→ Required work: Of all the lines below, return only those starting with the line holding "Click the Video Convert icon" and going on through the line holding "Given: Click the package", exactly as written.

→ Supplied records:
[Start of section]
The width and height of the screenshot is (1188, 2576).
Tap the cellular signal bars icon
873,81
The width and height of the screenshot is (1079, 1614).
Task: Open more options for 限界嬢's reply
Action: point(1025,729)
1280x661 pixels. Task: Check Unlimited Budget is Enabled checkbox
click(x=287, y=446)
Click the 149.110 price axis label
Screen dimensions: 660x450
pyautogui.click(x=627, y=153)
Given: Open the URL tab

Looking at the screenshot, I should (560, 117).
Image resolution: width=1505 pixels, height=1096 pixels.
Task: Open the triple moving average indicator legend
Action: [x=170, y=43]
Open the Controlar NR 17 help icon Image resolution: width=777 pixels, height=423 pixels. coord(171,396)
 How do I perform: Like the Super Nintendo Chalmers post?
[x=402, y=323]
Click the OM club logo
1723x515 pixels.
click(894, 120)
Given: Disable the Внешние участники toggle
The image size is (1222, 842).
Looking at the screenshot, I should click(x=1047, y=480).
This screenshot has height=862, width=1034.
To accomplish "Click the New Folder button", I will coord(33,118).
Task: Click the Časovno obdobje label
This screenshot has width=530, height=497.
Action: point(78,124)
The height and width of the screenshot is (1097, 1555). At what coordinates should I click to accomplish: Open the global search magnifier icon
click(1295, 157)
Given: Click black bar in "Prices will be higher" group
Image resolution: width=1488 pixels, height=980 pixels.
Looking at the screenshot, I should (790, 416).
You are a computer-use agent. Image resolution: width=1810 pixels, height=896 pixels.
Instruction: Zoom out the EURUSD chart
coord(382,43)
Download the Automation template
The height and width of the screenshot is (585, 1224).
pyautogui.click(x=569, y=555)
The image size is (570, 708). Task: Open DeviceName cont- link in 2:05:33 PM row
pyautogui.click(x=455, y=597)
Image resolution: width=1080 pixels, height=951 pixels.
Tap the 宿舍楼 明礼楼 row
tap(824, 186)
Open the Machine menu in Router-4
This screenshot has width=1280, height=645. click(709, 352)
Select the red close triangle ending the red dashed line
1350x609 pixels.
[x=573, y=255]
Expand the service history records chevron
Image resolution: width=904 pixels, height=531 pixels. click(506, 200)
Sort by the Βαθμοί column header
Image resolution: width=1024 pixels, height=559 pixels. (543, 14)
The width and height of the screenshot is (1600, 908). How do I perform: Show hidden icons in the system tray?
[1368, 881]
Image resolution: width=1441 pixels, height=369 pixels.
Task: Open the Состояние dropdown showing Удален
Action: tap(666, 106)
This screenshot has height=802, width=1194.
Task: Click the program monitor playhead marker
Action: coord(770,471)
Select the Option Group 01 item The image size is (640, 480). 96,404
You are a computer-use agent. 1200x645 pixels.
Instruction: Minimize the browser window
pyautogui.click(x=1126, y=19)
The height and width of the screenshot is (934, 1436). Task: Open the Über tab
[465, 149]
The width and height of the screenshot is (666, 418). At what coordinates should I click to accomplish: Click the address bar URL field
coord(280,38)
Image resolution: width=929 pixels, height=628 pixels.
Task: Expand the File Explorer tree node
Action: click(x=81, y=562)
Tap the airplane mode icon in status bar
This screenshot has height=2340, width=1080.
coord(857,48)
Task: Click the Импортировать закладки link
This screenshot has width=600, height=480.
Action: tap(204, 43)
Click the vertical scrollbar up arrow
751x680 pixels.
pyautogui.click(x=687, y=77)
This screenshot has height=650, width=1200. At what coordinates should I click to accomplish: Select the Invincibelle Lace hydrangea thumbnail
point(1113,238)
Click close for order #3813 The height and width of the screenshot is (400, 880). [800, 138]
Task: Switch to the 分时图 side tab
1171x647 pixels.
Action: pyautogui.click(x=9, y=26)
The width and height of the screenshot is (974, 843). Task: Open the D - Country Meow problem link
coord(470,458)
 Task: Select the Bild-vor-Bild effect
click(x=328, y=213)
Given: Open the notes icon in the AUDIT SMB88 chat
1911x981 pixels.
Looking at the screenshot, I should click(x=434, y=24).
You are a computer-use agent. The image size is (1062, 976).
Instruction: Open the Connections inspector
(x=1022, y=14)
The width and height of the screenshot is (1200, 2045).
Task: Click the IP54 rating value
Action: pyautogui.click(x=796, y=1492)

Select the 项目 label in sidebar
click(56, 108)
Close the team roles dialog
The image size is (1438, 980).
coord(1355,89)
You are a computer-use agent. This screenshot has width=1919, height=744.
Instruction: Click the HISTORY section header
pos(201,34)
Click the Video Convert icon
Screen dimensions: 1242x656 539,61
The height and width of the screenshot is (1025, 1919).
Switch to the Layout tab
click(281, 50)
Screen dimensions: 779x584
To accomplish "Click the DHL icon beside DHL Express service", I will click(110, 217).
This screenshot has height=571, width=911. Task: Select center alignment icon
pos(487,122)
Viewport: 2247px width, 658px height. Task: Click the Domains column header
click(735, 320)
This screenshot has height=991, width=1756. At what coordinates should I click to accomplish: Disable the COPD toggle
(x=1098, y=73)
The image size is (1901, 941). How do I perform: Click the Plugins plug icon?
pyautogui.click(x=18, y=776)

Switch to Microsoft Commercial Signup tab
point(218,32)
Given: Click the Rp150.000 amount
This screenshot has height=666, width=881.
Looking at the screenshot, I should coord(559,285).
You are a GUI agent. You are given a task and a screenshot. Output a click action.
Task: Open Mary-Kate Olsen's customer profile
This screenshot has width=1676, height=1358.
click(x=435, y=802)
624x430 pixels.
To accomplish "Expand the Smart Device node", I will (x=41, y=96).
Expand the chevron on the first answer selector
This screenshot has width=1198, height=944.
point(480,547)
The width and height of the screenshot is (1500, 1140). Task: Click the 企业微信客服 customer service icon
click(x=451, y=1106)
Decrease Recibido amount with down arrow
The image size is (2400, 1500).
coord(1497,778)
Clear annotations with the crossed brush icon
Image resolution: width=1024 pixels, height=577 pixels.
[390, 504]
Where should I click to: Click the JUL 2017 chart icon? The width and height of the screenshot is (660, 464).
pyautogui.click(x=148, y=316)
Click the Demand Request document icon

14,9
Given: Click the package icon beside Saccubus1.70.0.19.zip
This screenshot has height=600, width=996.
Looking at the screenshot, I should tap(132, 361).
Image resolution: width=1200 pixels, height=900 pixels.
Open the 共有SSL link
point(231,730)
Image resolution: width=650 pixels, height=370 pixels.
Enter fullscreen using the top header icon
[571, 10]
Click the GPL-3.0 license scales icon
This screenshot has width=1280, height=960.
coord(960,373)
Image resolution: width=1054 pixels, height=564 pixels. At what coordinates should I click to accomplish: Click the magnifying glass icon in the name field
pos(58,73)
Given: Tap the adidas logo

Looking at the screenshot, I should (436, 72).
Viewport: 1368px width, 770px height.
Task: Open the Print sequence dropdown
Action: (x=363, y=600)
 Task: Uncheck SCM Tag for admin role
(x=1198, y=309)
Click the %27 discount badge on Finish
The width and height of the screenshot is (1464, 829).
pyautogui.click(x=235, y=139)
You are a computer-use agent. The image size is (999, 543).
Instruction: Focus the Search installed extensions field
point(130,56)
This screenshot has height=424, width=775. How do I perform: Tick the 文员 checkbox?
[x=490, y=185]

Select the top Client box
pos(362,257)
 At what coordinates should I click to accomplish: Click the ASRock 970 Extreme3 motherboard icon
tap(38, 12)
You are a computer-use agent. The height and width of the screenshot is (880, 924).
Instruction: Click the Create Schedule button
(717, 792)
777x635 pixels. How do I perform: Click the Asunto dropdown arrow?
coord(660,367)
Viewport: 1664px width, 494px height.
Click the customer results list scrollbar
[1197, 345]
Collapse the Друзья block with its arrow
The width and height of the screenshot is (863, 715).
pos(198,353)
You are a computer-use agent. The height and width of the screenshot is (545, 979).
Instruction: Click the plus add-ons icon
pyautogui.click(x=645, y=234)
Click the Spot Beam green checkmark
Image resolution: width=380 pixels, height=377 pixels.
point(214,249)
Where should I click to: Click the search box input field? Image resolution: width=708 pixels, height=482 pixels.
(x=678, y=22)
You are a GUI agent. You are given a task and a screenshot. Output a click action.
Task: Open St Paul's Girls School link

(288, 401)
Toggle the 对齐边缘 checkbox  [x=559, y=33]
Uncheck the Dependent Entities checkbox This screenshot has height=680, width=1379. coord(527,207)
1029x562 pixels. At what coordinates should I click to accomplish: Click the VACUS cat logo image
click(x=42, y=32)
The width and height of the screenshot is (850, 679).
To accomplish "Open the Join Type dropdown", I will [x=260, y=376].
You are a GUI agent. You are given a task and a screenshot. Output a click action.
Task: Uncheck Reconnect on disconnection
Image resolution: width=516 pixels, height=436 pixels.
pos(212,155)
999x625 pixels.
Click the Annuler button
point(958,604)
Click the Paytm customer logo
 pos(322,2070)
[End of section]
→ Solution to this exercise:
Click the Video Convert icon
Screen dimensions: 1242x656 539,61
The height and width of the screenshot is (1025, 1919).
Switch to the Layout tab
click(281, 50)
Screen dimensions: 779x584
To accomplish "Click the DHL icon beside DHL Express service", I will click(110, 217).
This screenshot has height=571, width=911. Task: Select center alignment icon
pos(487,122)
Viewport: 2247px width, 658px height. Task: Click the Domains column header
click(735, 320)
This screenshot has height=991, width=1756. At what coordinates should I click to accomplish: Disable the COPD toggle
(x=1098, y=73)
The image size is (1901, 941). How do I perform: Click the Plugins plug icon?
pyautogui.click(x=18, y=776)

Switch to Microsoft Commercial Signup tab
point(218,32)
Given: Click the Rp150.000 amount
This screenshot has height=666, width=881.
Looking at the screenshot, I should coord(559,285).
You are a GUI agent. You are given a task and a screenshot. Output a click action.
Task: Open Mary-Kate Olsen's customer profile
This screenshot has width=1676, height=1358.
click(x=435, y=802)
624x430 pixels.
To accomplish "Expand the Smart Device node", I will (x=41, y=96).
Expand the chevron on the first answer selector
This screenshot has width=1198, height=944.
point(480,547)
The width and height of the screenshot is (1500, 1140). Task: Click the 企业微信客服 customer service icon
click(x=451, y=1106)
Decrease Recibido amount with down arrow
The image size is (2400, 1500).
coord(1497,778)
Clear annotations with the crossed brush icon
Image resolution: width=1024 pixels, height=577 pixels.
[390, 504]
Where should I click to: Click the JUL 2017 chart icon? The width and height of the screenshot is (660, 464).
pyautogui.click(x=148, y=316)
Click the Demand Request document icon

14,9
Given: Click the package icon beside Saccubus1.70.0.19.zip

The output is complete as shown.